--- Input data Enclosed Below ---

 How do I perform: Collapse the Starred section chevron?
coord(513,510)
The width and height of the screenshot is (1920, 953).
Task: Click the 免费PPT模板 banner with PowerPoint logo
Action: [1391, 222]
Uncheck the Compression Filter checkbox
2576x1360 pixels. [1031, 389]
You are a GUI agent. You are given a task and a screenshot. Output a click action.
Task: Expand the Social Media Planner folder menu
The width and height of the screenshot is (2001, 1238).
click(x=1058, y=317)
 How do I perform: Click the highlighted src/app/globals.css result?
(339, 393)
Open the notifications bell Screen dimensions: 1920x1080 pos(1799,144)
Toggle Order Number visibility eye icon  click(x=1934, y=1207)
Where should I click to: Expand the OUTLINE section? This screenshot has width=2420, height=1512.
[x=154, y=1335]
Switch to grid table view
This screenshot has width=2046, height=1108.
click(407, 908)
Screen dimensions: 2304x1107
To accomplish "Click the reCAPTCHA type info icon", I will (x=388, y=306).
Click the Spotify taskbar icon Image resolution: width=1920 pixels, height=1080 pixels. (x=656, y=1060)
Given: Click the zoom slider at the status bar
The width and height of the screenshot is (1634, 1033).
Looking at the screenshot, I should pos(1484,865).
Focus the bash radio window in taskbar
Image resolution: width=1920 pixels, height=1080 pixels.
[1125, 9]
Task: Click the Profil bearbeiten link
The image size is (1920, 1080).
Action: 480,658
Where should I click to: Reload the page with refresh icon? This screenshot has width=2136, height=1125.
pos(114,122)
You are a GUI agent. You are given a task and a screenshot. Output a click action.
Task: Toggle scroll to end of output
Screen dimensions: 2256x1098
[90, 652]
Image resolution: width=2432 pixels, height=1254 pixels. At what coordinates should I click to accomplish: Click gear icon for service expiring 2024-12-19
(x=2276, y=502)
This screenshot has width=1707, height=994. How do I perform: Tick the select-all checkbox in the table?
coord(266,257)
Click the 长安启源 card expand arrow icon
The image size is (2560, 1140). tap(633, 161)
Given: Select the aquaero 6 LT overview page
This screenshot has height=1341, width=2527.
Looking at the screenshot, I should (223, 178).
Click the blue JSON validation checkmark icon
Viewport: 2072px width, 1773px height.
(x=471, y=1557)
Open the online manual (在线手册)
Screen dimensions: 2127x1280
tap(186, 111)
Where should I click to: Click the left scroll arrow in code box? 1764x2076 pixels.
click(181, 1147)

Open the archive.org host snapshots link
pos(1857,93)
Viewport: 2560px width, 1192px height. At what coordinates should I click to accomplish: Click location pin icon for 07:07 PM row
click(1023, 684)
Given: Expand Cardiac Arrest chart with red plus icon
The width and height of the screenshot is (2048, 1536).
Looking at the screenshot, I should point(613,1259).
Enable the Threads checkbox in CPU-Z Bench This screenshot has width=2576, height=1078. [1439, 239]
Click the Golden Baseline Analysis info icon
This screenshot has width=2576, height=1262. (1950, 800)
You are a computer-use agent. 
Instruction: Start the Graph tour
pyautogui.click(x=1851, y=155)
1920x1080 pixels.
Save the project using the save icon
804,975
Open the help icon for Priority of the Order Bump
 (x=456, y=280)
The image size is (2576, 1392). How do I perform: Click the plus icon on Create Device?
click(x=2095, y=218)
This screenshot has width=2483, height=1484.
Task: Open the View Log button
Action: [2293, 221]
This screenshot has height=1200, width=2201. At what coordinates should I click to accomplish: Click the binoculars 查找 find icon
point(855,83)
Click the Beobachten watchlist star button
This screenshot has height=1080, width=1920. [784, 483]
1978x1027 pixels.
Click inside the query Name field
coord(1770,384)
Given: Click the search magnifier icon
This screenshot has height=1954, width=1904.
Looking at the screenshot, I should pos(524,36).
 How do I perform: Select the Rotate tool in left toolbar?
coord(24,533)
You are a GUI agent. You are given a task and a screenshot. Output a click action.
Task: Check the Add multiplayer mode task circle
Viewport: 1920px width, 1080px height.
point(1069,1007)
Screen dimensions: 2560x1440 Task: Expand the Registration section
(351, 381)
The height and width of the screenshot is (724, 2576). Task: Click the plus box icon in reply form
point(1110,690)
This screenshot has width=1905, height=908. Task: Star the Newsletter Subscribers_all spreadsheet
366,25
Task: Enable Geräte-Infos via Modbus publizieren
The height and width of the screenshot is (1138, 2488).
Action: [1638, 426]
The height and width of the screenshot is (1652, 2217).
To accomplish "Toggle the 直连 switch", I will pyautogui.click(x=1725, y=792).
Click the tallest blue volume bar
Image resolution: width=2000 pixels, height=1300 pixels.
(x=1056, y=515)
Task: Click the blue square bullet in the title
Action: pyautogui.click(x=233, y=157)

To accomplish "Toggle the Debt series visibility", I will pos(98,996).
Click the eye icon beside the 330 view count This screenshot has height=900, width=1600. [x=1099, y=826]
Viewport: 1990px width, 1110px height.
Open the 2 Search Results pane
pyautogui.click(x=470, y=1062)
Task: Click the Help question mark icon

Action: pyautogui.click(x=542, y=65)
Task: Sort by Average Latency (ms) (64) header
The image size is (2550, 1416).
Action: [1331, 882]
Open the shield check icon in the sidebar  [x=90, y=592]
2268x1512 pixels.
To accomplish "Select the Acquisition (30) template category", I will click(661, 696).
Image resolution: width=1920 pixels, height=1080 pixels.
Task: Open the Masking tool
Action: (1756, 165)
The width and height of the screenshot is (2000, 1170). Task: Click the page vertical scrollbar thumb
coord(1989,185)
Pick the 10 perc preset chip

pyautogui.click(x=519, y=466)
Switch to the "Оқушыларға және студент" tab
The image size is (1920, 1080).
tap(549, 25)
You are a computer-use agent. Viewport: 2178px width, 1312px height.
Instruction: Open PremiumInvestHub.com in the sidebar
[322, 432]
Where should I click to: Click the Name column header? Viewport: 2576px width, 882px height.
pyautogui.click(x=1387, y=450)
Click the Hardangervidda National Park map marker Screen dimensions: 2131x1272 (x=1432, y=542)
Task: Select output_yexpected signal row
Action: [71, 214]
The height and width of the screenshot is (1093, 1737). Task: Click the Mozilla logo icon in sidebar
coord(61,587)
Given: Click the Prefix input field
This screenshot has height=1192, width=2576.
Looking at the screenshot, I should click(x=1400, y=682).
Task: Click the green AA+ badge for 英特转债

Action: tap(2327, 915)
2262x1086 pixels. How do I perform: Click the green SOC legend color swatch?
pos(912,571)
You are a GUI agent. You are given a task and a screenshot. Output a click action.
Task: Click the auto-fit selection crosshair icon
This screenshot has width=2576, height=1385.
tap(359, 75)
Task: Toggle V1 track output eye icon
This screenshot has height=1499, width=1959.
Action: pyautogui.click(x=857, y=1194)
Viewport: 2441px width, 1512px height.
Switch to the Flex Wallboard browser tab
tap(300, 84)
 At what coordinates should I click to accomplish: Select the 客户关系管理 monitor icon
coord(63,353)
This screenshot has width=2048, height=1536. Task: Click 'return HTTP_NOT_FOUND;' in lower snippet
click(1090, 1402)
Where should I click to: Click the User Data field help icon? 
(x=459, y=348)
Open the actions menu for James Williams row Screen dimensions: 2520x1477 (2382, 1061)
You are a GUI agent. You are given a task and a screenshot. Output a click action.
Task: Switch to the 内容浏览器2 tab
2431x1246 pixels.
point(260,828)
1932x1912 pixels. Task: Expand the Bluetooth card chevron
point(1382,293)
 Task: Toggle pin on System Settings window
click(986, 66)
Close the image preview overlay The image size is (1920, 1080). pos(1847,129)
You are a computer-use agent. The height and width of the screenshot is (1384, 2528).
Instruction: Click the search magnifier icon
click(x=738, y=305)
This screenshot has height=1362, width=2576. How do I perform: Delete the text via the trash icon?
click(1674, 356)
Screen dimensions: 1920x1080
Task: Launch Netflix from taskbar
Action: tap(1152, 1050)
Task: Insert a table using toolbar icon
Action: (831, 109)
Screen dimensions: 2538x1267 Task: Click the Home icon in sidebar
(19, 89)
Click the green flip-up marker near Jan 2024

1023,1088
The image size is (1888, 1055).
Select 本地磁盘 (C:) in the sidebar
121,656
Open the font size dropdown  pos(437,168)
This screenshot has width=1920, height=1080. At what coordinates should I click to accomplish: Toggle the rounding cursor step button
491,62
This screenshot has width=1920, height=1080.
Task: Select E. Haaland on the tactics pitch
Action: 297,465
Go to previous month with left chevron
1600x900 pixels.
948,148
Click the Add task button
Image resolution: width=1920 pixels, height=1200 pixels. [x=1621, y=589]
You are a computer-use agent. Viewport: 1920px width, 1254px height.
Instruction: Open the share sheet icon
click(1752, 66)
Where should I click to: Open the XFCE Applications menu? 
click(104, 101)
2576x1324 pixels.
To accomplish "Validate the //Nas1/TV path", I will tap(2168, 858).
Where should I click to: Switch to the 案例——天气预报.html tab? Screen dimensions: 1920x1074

--- End of Enclosed Input data ---

» Exercise goal
Only lines with the word "Enable" are wanted. Find and copy them from the records above.

» Finished task
Enable the Threads checkbox in CPU-Z Bench This screenshot has width=2576, height=1078. [1439, 239]
Task: Enable Geräte-Infos via Modbus publizieren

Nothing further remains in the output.